- INPUT FOR THIS TASK -
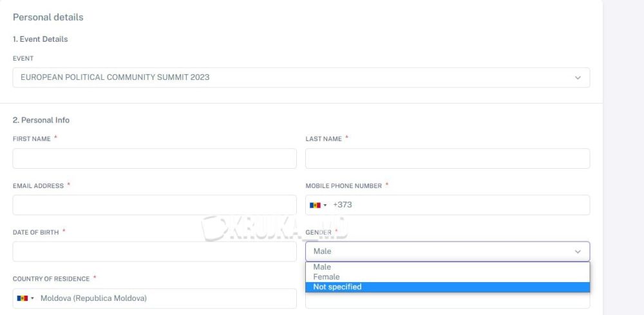The width and height of the screenshot is (644, 315).
Task: Select the Male option in the gender list
Action: [x=322, y=267]
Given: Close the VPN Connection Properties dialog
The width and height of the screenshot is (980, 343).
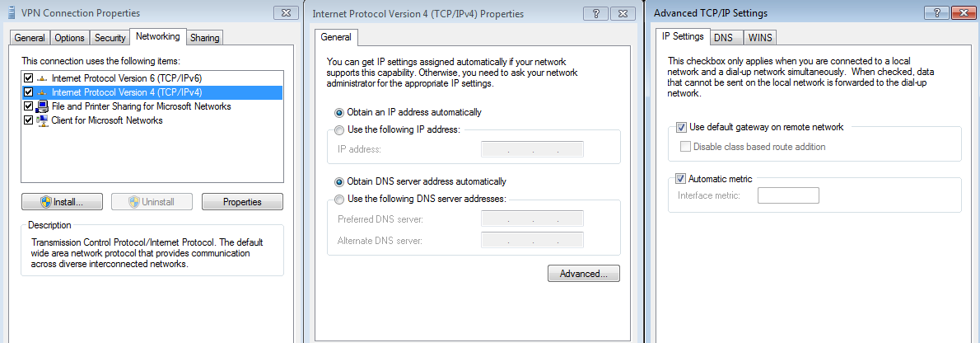Looking at the screenshot, I should tap(285, 13).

- WHAT NEEDS TO BE DONE -
Copy exactly the lines from the line holding "Given: Close the" to the final line of the listing, and leave the pictures out.

- RESULT FOR THIS EXERCISE -
Given: Close the VPN Connection Properties dialog
The width and height of the screenshot is (980, 343).
Looking at the screenshot, I should tap(285, 13).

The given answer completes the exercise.